In Baltimore kritisierte Derrida die Strukturalisten, da sie von der Ordnung einer invarianten Struktur ausgehen, die dem einzelnen Individuum entgeht. Und er distanzierte sich von den Metaphysikern, die im Namen Gottes, des Menschen, des Bewusstseins oder der Wahrheit immer ein organisierendes Zentrum ihres Diskurses voraussetzen. Seinen Zuhörern empfahl der Franzose, Nietzsche zu lesen, denn der deutsche Freidenker habe mit all dem Schluss gemacht, mit all den vertrauten Kategorien der Kathederphilosophie.
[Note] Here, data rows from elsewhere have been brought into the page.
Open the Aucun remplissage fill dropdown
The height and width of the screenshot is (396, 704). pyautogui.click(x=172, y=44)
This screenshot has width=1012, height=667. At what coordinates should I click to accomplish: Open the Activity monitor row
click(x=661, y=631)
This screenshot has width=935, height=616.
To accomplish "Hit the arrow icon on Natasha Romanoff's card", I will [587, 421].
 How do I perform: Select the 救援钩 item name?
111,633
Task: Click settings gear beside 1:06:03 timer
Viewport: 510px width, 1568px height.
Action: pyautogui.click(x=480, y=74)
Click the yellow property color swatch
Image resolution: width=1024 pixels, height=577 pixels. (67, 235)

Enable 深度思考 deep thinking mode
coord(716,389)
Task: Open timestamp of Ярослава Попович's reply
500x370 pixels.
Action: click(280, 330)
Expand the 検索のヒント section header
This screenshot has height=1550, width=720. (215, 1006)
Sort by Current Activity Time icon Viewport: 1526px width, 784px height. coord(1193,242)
Davon war 1966 auch Michel Foucault beseelt, als er zum „Denken in der Leere des verschwundenen Menschen“ aufrief.

Wegweiser zu neuen Denkhorizonten

Wenn das neue Denken möglich sei, rief Derrida seinen Zuhörern zu, dann nur, wenn die ehernen philosophischen Begriffe, durch die die Texte strukturiert und hierarchisiert werden, völlig neu gelesen werden. Viele empfanden in diesen Aufbruchsjahren Texte wie „Grammatologie“, „Schrift und Differenz“, „Dissemination“, „Glas“ oder „Randgänge der Philosophie“ als Wegweiser zu neuen Denkhorizonten. Dabei benötigte Derrida gerade einmal zehn Jahre, um seine einflussreichsten Werke zu verfassen. Der Rest verstreut sich teilweise in einer schier unübersichtlichen Publikationsflut.

Heute, zehn Jahre nach dem Tod Derridas, der einmal der weltweit meistzitierte Philosoph war, ist es in akademischen Gefilden etwas still um ihn geworden. Das liegt vornehmlich daran, dass sich heillos verschulte Studiengänge unseres Universitätssystems nur schlecht mit seinen rigorosen und artistischen Gedankengängen vertragen. Die Beschäftigung mit Jacques Derrida findet nun eher außerhalb der universitären Rituale statt. Die „Dekonstruktion“ ist kein Thema für Prüffächer, und das ist auch gut so.